Dataset excerpts:
# # # # #

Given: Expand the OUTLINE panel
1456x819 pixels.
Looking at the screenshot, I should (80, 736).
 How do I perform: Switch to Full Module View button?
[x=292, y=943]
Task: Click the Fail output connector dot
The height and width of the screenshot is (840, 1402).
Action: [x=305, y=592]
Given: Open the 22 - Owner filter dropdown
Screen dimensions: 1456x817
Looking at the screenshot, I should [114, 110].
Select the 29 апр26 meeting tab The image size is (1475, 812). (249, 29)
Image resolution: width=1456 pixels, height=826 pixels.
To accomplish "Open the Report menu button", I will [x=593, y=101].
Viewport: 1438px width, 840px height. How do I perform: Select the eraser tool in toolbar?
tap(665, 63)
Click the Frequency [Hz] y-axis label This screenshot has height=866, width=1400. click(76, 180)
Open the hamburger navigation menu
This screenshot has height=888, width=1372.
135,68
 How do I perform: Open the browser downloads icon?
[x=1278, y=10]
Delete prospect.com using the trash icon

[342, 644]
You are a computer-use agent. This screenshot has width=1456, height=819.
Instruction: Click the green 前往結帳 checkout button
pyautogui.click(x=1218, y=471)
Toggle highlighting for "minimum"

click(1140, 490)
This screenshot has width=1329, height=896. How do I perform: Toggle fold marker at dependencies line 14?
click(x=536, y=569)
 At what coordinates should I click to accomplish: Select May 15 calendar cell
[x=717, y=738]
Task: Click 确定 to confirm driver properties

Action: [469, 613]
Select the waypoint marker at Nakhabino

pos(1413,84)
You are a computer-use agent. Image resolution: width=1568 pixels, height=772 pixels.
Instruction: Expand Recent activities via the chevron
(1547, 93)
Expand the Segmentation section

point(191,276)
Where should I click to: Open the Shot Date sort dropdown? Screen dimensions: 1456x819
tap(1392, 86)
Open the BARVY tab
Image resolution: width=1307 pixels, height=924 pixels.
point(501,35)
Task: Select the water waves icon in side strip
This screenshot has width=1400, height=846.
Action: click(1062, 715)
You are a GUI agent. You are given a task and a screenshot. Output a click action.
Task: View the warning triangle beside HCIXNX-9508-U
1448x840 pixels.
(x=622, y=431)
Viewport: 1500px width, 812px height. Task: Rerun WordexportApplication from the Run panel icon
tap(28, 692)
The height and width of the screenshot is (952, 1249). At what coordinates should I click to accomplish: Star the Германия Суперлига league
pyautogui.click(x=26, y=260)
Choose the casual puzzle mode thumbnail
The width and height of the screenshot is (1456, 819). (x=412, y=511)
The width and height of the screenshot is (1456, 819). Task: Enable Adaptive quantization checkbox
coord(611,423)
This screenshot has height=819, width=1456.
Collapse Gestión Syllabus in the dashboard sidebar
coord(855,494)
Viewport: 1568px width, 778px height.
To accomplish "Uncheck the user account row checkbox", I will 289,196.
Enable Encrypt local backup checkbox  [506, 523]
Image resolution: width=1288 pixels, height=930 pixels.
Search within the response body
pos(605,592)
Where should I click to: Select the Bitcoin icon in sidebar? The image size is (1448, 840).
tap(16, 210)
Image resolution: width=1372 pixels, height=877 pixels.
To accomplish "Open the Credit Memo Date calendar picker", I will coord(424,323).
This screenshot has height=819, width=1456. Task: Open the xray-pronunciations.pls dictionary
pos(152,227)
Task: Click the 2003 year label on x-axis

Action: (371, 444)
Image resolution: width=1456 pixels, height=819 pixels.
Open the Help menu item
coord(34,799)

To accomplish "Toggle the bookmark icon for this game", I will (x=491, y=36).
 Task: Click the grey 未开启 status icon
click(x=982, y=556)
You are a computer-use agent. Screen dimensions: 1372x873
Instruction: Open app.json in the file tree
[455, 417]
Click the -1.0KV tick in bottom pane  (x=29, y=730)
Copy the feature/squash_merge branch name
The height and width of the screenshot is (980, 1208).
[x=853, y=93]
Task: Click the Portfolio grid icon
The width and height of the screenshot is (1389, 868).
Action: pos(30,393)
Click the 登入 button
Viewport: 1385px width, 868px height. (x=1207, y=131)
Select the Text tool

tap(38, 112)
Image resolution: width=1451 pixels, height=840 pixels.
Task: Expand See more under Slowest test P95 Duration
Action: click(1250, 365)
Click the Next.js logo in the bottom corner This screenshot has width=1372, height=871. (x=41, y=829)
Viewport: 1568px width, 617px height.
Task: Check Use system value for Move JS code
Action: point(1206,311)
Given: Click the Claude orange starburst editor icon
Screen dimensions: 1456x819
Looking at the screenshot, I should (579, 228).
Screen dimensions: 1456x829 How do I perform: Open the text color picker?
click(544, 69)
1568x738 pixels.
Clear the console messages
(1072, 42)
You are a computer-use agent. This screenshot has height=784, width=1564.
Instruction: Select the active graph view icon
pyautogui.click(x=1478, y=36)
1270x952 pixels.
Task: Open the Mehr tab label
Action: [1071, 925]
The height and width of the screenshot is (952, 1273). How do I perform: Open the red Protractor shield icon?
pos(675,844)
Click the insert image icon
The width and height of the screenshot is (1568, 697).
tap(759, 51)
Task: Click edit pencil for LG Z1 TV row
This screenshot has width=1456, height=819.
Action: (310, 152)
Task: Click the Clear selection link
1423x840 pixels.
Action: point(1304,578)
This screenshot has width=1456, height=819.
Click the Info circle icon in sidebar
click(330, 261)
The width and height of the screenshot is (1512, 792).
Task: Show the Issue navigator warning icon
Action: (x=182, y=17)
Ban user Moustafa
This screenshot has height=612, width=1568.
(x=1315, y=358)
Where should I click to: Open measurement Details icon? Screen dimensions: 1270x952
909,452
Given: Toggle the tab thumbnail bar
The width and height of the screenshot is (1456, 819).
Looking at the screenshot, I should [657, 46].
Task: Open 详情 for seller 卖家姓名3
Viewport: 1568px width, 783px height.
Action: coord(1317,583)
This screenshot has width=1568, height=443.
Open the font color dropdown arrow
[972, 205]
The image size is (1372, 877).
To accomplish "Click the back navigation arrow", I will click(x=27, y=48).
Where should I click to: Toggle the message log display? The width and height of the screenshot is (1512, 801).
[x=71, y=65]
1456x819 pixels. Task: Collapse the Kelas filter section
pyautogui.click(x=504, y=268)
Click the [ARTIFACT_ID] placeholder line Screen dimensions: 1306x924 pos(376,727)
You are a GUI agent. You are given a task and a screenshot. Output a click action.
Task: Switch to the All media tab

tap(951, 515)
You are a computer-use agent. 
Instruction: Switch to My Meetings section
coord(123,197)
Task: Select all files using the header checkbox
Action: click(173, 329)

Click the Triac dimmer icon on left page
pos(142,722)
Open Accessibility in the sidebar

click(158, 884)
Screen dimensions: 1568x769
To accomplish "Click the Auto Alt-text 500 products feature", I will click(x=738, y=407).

# # # # #

> _WHAT YOU ARE ASKED TO DO_: Within the records above, how many lines include the word "agent"? Only the number is wanted.

> _TASK RESULT_: 7